Interview with Carla Vergot
Carla writes, gardens, and spends time in nature. She loves details. If you tell her you went for a walk, you’d better be ready to include a weather report, a description of any cars that may have passed, a tally of animals seen (by category), and observations regarding broken pavement, flowers, and mail carriers. Then, upon sharing the story, you need to make yourself available to field a dozen or so questions.
Her thirst for details drives the character development in the Lily Barlow series. She likes writing relatable characters with normal human flaws, and she likes to make it funny.

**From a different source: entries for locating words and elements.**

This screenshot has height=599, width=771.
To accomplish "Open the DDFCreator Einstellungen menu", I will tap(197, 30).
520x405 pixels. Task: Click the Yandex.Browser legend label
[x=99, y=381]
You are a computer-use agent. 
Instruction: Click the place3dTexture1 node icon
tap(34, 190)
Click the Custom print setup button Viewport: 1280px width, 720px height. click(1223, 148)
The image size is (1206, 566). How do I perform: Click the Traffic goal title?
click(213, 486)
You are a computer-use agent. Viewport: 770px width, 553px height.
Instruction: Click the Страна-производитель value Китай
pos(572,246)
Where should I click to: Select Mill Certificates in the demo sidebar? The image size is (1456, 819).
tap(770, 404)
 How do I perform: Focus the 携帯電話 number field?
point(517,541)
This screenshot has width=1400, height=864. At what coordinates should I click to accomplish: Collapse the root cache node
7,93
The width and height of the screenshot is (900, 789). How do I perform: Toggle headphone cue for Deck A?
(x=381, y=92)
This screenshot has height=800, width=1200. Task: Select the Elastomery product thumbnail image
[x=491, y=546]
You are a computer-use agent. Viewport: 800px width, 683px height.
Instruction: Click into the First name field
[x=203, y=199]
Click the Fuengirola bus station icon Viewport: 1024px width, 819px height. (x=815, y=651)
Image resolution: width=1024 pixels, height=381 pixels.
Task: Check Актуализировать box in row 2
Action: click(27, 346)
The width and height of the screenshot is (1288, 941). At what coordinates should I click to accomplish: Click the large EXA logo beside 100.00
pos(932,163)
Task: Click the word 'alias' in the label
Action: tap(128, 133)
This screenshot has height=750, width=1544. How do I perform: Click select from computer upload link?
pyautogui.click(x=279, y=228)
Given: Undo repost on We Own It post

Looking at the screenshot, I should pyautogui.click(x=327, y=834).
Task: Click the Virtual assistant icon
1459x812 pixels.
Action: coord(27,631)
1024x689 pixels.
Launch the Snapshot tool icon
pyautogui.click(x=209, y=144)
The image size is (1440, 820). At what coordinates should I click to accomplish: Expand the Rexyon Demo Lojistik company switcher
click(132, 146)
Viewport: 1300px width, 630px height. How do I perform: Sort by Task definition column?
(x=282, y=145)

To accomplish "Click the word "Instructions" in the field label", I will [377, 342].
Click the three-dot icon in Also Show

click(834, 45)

I chose Carla as one of my Sunday Share Day winners. I purchased, read and reviewed her book; Lily Barlow, The Mystery of Jane Dough. I love mystery novels and can be very critical to sleuthing stories written by lesser known authors. It's difficult to find a story that can hold its own among my favorites of Sir Author Conan Doyle, Agatha Christie, Sue Grafton and Carolyn Keene. Lily Barlow has made my list and found a space on my bookshelf. Oh yes, right next to those fore-mentioned greats. It kept my attention from the beginning and even had me chuckling with its humor. Overall it was a delight to read and I am looking forward to the next one.
I had the pleasure of interviewing Carla recently and getting a peek into her world.
When did the idea of Lily Barlow first come to you?
Lily’s character came to me when I was in college…so…almost 30 years ago. The rest of the story coalesced once I identified the small town setting—Marshall, Virginia—about seven years ago.
What books have inspired you as a writer?
I was really inspired by Janet Evanovich’s Stephanie Plum series. In fact, I pay homage to Janet in my books—Lily is a devotee of the series and often wonders what Stephanie would do in a certain situation.
What did you do for research for Lily Barlow?
I was a fan of the Doe Network before I started writing the series, but it plays an integral part in the story. I got to spend time poring over the website (in the name of research). Can’t beat that, can ya?
Sounds great! Can you share your favorite scene from your book?
So far, there are two books in the Lily Barlow series, and I like a lot of the scenes for different reasons. In LB1, I love a scene where Lily is sitting in Miss Delphine’s kitchen, and they’re eating peanut butter sandwiches, talking about strawberry jelly. That scene came to life for me. Miss Delphine makes another great reference to murder. Lily wrestles with that but is mesmerized by the color of the jelly. It was just a really fun scene to write. And it was born from a personal experience. When I was at NC State, a friend’s grandmother canned strawberry jelly one spring, and I fell in love with it.
What do you think, as a writer/author, is the most important thing to practice?
As a writer, the most important thing is to practice. When I started writing LB1, I was lucky to write 250 words in a day. But 84,000 words later, when I started writing LB2, I could pretty consistently
write 1,000 words in a day. Plus, when you’re writing that many words, you just become a better writer. I’m the first person to shout how great LB1 is, but I’m also the first to admit that LB2 is even better.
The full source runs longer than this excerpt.